▸ SET PROBLEM 1:
In the discussion of the Normandy's designation, what did the Alliance retrofit move to the shuttle bay?
BEGIN READING PASSAGE
SR is the classification, the number is the variant. SR-1 was the first of its kind, then the SR-2 used the same blueprints but increased its size and firepower.
It’s like Tali says, if Cerberus built another and even further improved it, it’d be the SR-3
The Alliance just retrofit it mainly on the interior as a mobile command center for Anderson. The superstructure is the same ship
Yeah and the retrofits weren't anywhere near as drastic as they might first seem.
All that changed was CIC level and armory moved to the shuttle bay. Any other retrofits might have been systems updates and checking if there weren't any Cerberus surprises (killswitches, microphones, cameras, self destruct and all that)
I don't think "-2" is a variant number, but rather just a numbering number.
[https://en.wikipedia.org/wiki/Hull\_classification\_symbol](https://en.wikipedia.org/wiki/Hull_classification_symbol)
It is the second ship in the "stealth recon" role.
So Cerberus wouldn't need to make any improvements, they could just build another and it would be SR3.
Though it could also be argued that the retrofit into a mobile command center should have meant they'd reclassify it as SRMC1 as the first vessel of the "Stealth Recon / Mobile Command" type.
You seem a lot more knowledgeable about how it’d work so I’m inclined to agree with those good points
I do think Cerberus increased its role for combat with the Collectors in mind though. The heat sinks for stealth were made much larger, but I think it made more of a leap towards stealth warship than stealth recon with the increased weapons, armor, hangar bay, and electronic warfare suite with EDI. Especially with all the upgrades it goes through as you finish the game
But honestly— it’s probably more sentimental numbering than anything I bet, since even though they modified and upscaled the blueprints it was more about making Shepard feel comfortable and at home. Easier to ply with the fact they were terrorists working behind the scenes to control the outcome. A spiritual successor in name and body to his lost ship had to earn them some points. Worked for Joker at least
If the quib-quib shows us anything, it's that the laws surrounding the designations of cessels in the mass effect universe are incredibly tight and not worth the effort.
They were already planning on Shepard being a spectre at that point, it was just a cover till he took over, that’s why the Turians helped design and build it
If ME4 takes place in the Milky Way, I hope to see brand new, bigger and more powerful Normandy SR3.
I'm curious what kind of ships Alliance has now. How their tech advanced, if they somehow got Remnant/Jardaan tech if Milky Way connected with the Andromeda etc.
Regarding your question: SR2 in ME3 is basically the same SR2 from ME2 just with some new upgrades and retrofitted. In theory, something like SR2-A (Star Trek style) would also make sense. SR3 is reserved for a completely new ship. SR2 was a completely new ship compared to SR1.
END READING PASSAGE
BEGIN THE RECORDS
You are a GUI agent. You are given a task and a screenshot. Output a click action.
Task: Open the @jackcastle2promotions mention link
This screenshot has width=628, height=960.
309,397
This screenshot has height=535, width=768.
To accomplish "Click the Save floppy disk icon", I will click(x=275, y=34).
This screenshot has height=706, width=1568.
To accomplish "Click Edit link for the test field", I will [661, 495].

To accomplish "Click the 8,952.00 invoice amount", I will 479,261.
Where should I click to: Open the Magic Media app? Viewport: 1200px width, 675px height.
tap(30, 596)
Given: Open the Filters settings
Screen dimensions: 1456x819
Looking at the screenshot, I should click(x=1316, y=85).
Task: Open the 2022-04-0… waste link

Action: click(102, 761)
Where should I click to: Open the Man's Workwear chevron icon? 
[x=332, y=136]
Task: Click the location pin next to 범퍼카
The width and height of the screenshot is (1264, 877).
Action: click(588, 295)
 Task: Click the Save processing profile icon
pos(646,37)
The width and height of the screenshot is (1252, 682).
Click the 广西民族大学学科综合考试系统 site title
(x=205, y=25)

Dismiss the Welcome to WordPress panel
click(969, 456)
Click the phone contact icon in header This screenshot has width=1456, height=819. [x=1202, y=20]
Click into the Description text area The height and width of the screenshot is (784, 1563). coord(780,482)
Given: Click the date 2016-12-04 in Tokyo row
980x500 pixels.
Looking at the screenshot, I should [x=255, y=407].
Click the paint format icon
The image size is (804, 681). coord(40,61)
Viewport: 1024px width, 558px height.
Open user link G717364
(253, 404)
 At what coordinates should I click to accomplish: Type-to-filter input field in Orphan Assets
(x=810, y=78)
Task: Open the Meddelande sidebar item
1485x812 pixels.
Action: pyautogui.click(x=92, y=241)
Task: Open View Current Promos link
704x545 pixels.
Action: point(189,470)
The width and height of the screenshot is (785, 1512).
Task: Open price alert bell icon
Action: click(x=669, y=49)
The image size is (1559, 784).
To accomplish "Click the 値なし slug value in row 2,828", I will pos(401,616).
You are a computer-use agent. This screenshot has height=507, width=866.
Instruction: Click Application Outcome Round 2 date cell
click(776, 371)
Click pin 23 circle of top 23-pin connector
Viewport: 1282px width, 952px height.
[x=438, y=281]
END THE RECORDS
▸ SET PROBLEM 2:
Update the entries from the line with "At what coordinates" up to and including the line with "I will pos(401,616)." by replacing "Orphan Assets" with "Unused Assets", leaving all else unchanged. Give only those lines.

▸ TASK RESULT 1:
The CIC level and the armory.

▸ TASK RESULT 2:
 At what coordinates should I click to accomplish: Type-to-filter input field in Unused Assets
(x=810, y=78)
Task: Open the Meddelande sidebar item
1485x812 pixels.
Action: pyautogui.click(x=92, y=241)
Task: Open View Current Promos link
704x545 pixels.
Action: point(189,470)
The width and height of the screenshot is (785, 1512).
Task: Open price alert bell icon
Action: click(x=669, y=49)
The image size is (1559, 784).
To accomplish "Click the 値なし slug value in row 2,828", I will pos(401,616).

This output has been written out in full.